WORK ORDER:
Everything from the line holding "Task: Open the Chrome profile account menu" to the end of the listing below should be copied exactly, line for line, minus the pictures.

DATA FOR REVIEW:
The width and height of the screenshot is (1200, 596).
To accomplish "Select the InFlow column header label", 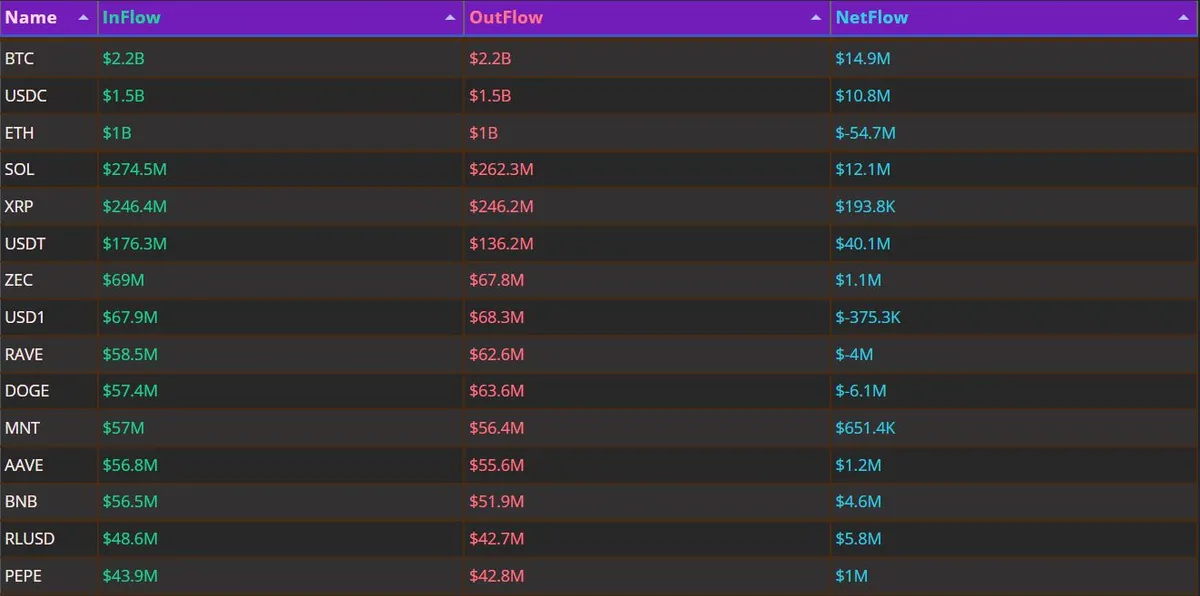I will pyautogui.click(x=131, y=18).
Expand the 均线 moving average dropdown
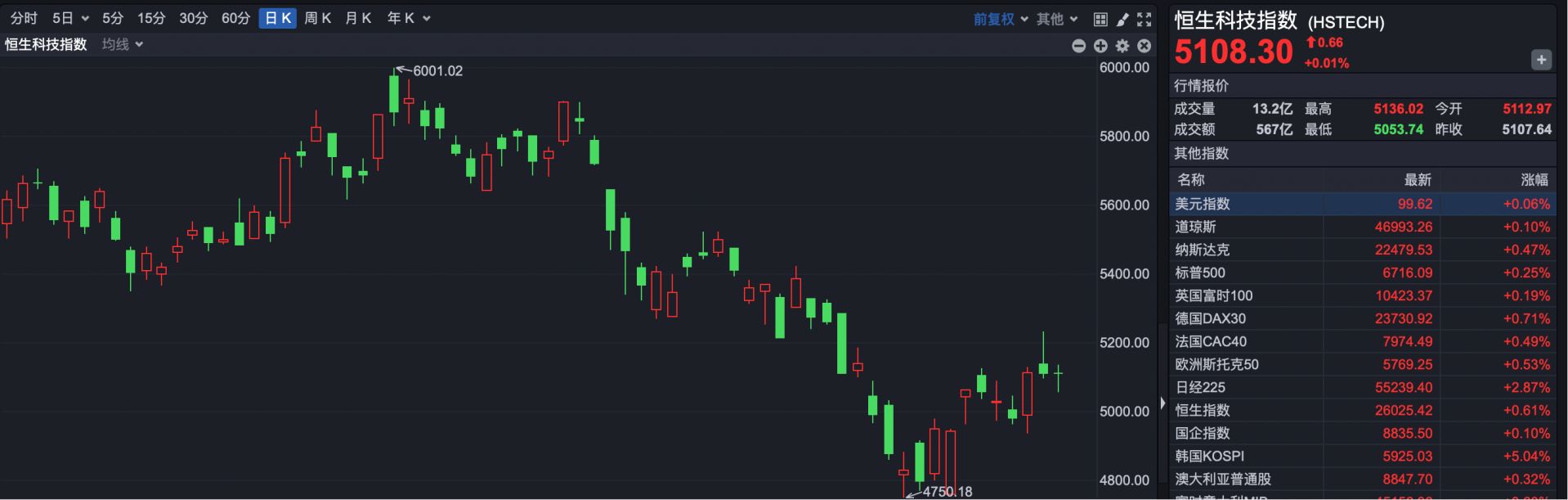This screenshot has width=1568, height=500. [123, 44]
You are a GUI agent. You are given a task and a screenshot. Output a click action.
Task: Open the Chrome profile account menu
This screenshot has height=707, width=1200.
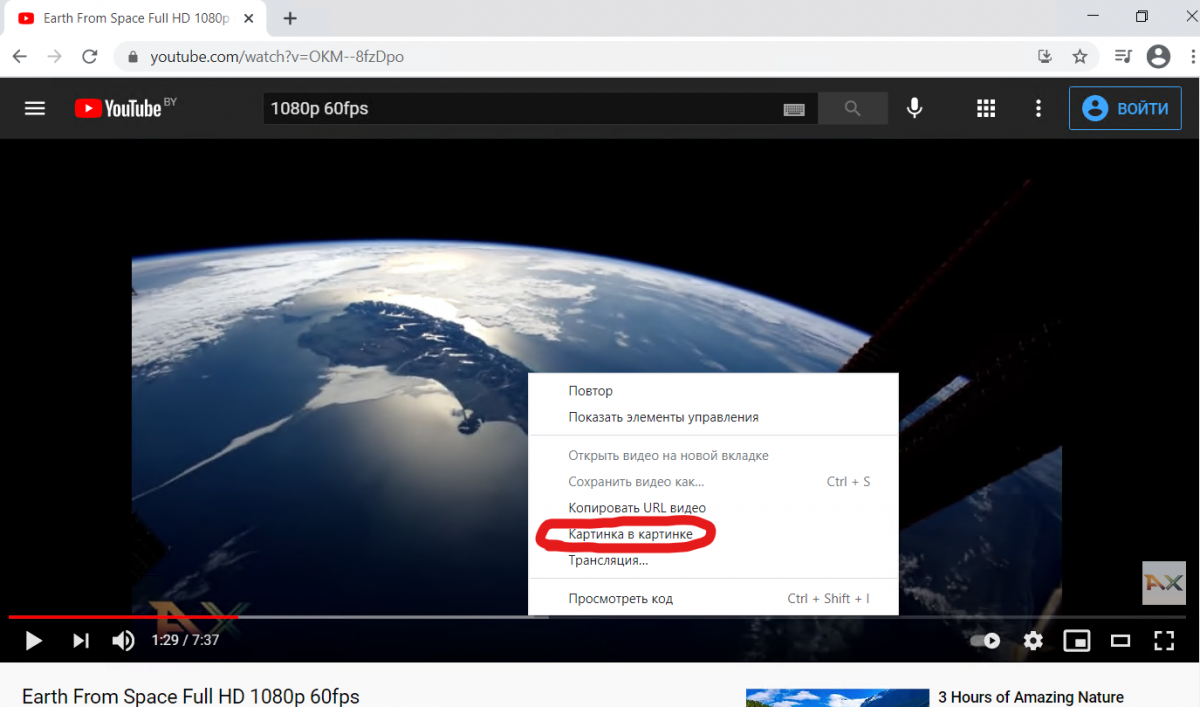[x=1158, y=57]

WRITTEN RESPONSE:
Task: Open the Chrome profile account menu
This screenshot has height=707, width=1200.
[x=1158, y=57]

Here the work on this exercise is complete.